Kim warned his regime would “redouble its measures and efforts to make all the armed forces of the state including the nuclear force fully ready for combat.”
The dictator insisted that North Korea, unlike the U.S. and South Korea, is a “responsible nuclear weapons state.”
“The DPRK will steadily strengthen its nuclear force capable of fully coping with any threatening acts imposed by its nuclear-armed rival states and redouble its measures and efforts to make all the armed forces of the state including the nuclear force fully ready for combat,” he said, using North Korea’s preferred name for itself.
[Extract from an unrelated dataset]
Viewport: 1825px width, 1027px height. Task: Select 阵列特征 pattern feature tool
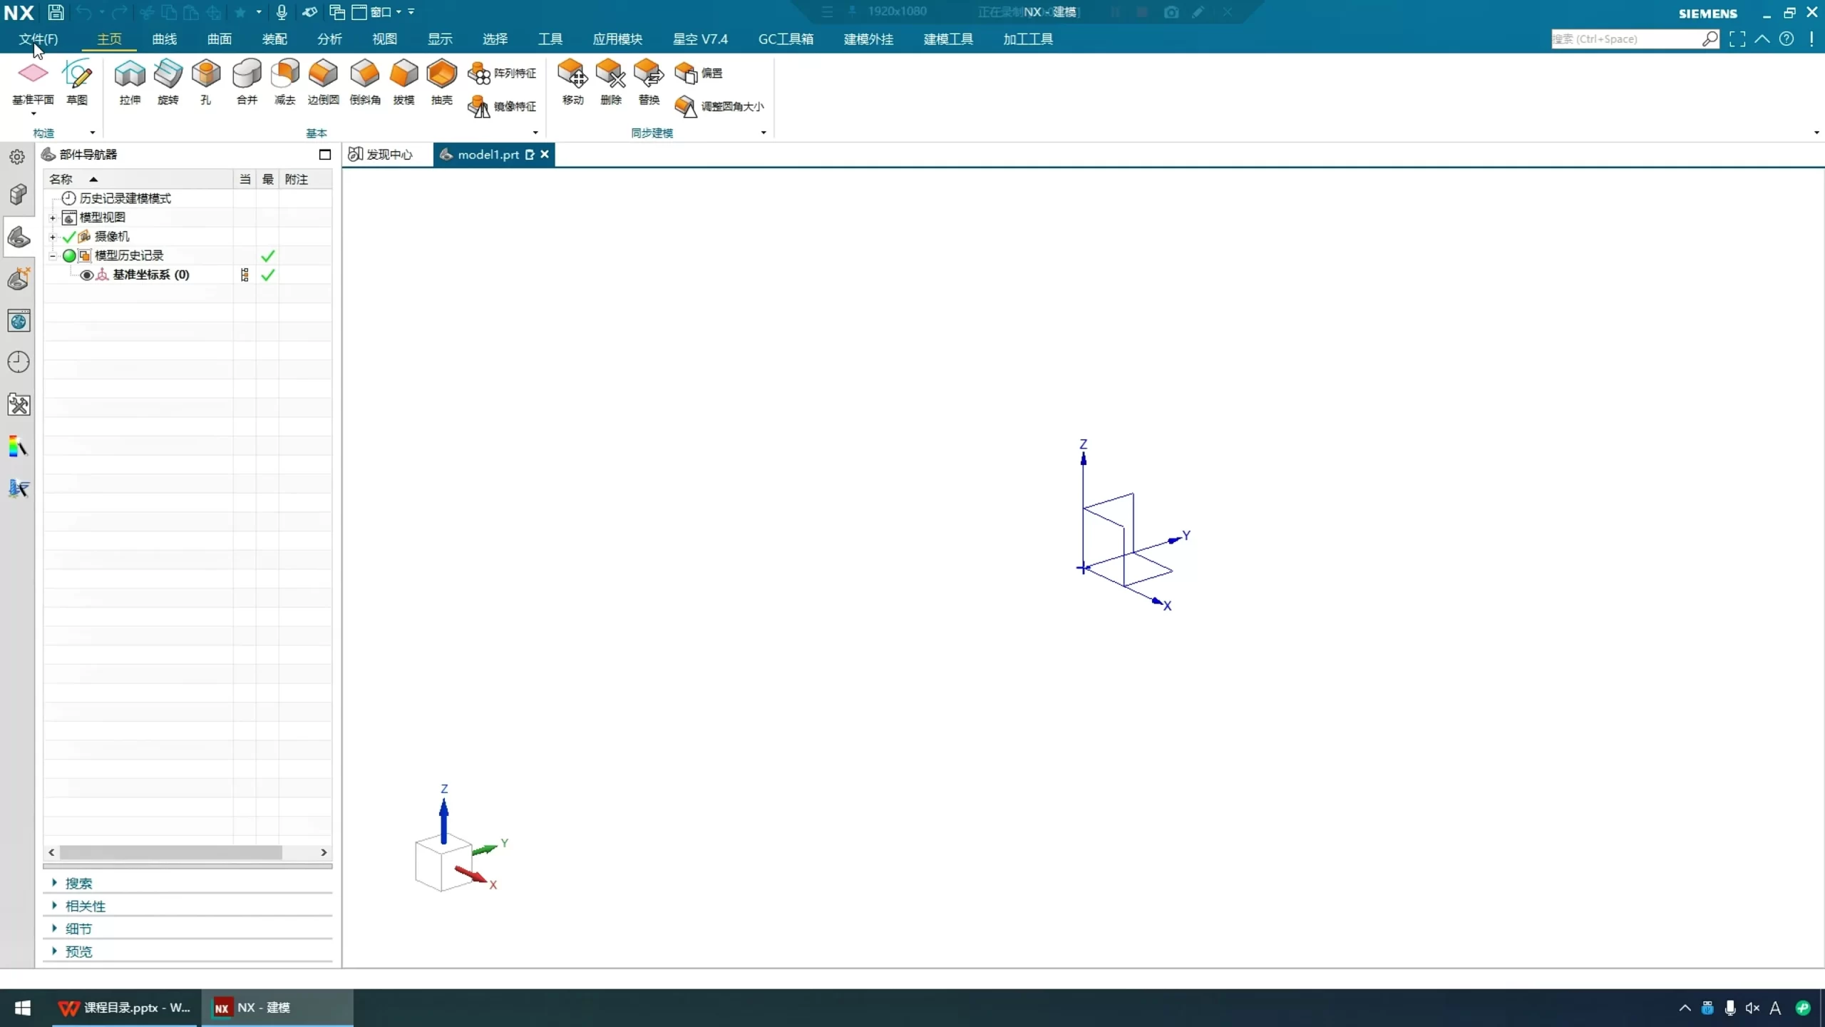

Kim’s remarks, which were slightly more belligerent than his usual speeches on nuclear warfare, could be a signal that North Korea is preparing new weapons tests to coincide with the American presidential election – possibly tests of intercontinental ballistic missiles (ICBMs) that could deliver nuclear warheads to the continental United States and Europe.
Kim also seemed to be expressing his frustration with an agreement signed in July by American and South Korean officials during a NATO summit in Washington.
The agreement, entitled “U.S.-ROK Guidelines for Nuclear Deterrence and Nuclear Operations on the Korean Peninsula,” was the first nuclear deterrence strategy paper to be formally signed by both governments.
The agreement was the culmination of a consultation process established by Washington and Seoul roughly a year ago in response to North Korea’s provocative missile tests and growing ties between North Korea and Russia.
Although the details of the agreement were largely classified, it was intended to formalize the long-understood willingness of the United States to defend South Korea from any attack by North Korea, including a nuclear strike. To put it bluntly, some South Koreans were uncertain that America’s defense commitment would extend that far, if the unthinkable occurred.
The guidelines signed in July were meant to establish a unified strategy in which the United States would use its nuclear forces to back up South Korea’s conventional weapons in an overwhelming retaliation to any North Korean nuclear attack. Both American and South Korean officials fully expected North Korea to respond to the signing with anger.
Kim introduced the idea of “exponentially” increasing North Korea’s arsenal during an end-of-year party meeting in early January 2023, after rescinding North Korea’s longtime rhetorical commitment to denuclearization and making it illegal to even discuss the idea of eliminating his regime’s nuclear weapons.
Kim’s idea of an “exponential” upgrade explicitly included developing ICBMs that could hit Europe and North America, as well as producing enough highly-mobile shorter-range nuclear weapons to guarantee a devastating retaliatory strike against South Korea.